Ainda segundo o manifesto, a bissexualidade não tem relação direta com poligamia, promiscuidade, infidelidade ou comportamento sexual inseguro – esses comportamentos podem ser tidos por quaisquer pessoas, de quaisquer orientações sexuais.

T – Transgênero : diferentemente das letras anteriores, o T não se refere a uma orientação sexual, mas a identidades de gênero. Também chamadas de “pessoas trans”, elas podem ser trangênero (homem ou mulher), travesti (identidade feminina) ou pessoa não-binária, que se compreende além da divisão "homem e mulher".

Q – Queer : termo abrangente que se refere a pessoas que não são exclusivamente heterossexuais e cisgêneros. O termo Queer também é utilizado para descrever identidades e expressões de gênero que vão além dos binarismos “homem e mulher”, “homossexual e heterossexual”.

I – Intersexual : pessoa que nasce com anatomia reprodutiva ou sexual, ou ainda com um padrão de cromossomos, que não pode ser classificado (a) como sendo de macho ou fêmea.

É comum a prescrição de terapia hormonal e a realização de cirurgia para essas pessoas, com o objetivo do que seria "adequar" a aparência e a funcionalidade de suas genitálias, muitas vezes antes dos 24 meses de idade. Contudo, amuitas pessoas submetidas a esses processos relatam que não se adaptaram e rejeitaram o sexo designado, respaldando uma conduta terapêutica que defende o adiamento da intervenção até que, mais velha, a pessoa possa participar da tomada da decisão.

A – Assexual : pessoa que não é atraída sexualmente por ninguém. Pode haver atração romântica/afetiva ou não.

P – Pansexual : pessoa que é atraída afetiva e/ou sexualmente por outras pessoas. Apesar de ser semelhante à bissexualidade, se diferencia pela rejeição à noção de gênero. Apesar do prefixo “pan”, que vem do grego e pode ser traduzido como “tudo”, a pansexualidade não tem nenhuma relação direta com relacionamento sexual com plantas e animais -- como já foi muito difundido.

+  – O símbolo de “ mais ” no final da sigla aparece sempre para incluir outras identidades de gênero e orientações sexuais que não se encaixam no padrão cis-heteronormativo, mas que não aparecem em destaque antes do símbolo.
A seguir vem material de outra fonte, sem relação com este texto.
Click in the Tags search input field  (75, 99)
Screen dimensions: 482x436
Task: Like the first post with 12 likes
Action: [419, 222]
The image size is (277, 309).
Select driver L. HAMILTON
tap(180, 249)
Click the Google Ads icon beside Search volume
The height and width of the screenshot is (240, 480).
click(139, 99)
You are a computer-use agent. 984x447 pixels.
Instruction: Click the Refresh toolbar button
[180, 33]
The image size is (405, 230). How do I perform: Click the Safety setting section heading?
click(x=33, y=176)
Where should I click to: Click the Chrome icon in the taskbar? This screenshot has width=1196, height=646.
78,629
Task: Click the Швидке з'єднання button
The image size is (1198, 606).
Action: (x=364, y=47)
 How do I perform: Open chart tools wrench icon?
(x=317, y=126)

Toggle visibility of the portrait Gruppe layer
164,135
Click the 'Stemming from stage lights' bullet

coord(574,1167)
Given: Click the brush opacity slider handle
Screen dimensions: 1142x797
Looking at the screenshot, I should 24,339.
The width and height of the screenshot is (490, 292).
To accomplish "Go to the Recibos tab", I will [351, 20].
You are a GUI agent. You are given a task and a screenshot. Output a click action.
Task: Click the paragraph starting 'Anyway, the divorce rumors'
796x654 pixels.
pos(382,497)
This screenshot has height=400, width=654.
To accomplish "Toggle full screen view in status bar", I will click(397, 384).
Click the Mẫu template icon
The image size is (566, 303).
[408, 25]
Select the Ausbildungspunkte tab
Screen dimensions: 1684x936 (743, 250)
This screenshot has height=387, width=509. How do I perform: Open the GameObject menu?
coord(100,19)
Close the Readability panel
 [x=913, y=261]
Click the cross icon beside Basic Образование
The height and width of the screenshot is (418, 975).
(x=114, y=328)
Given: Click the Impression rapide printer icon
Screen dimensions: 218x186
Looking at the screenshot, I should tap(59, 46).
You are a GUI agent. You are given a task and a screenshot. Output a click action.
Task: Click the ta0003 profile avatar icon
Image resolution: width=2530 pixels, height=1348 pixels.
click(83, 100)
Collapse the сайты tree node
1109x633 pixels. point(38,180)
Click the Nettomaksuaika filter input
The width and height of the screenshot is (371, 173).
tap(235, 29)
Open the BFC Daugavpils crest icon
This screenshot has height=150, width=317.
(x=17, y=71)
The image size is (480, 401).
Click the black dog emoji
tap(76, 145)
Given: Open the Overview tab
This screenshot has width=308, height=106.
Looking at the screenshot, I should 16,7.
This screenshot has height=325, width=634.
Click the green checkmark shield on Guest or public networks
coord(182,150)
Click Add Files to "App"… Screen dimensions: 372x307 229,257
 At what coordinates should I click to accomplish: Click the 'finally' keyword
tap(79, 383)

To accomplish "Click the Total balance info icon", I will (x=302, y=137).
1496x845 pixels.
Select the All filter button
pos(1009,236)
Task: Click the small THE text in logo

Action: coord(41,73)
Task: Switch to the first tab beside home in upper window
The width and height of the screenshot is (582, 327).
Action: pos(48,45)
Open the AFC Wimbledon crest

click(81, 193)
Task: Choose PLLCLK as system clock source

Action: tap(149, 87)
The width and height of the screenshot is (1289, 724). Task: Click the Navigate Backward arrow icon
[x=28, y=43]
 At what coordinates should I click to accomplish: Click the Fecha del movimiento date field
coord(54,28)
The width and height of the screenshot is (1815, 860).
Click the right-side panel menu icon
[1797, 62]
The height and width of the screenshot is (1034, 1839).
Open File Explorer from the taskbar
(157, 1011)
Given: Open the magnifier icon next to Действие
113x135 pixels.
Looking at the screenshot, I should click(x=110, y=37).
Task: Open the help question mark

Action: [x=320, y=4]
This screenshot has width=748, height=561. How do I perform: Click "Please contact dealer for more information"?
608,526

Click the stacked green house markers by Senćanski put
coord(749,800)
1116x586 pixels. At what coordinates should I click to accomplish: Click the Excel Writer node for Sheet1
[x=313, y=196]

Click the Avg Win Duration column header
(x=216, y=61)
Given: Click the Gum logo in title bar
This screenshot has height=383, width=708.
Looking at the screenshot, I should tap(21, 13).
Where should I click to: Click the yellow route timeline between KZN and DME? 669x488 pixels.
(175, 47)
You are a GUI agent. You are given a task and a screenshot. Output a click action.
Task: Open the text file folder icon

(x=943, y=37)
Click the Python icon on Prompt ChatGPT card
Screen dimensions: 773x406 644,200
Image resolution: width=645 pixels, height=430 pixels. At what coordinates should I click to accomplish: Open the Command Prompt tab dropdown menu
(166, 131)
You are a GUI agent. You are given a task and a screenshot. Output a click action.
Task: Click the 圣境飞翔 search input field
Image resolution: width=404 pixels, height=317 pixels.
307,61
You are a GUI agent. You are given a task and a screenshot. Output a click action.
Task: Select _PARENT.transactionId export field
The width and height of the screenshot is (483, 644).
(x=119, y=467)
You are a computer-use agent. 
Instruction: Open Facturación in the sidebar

A ideia é incluir toda a diversidade, sem deixar ninguém para trás

Além dessas letras, que são as mais comuns, atualmente, há algumas correntes que indicam para uma sigla completa ser:  LGBTQQICAAPF2K+ (Lésbicas, Gays, Bissexuais, Transgêneros, Queer, Questionando, Intersexuais, Curioso, Assexuais, Aliados, Pansexuais, Polissexuais, Familiares, 2-espíritos e Kink).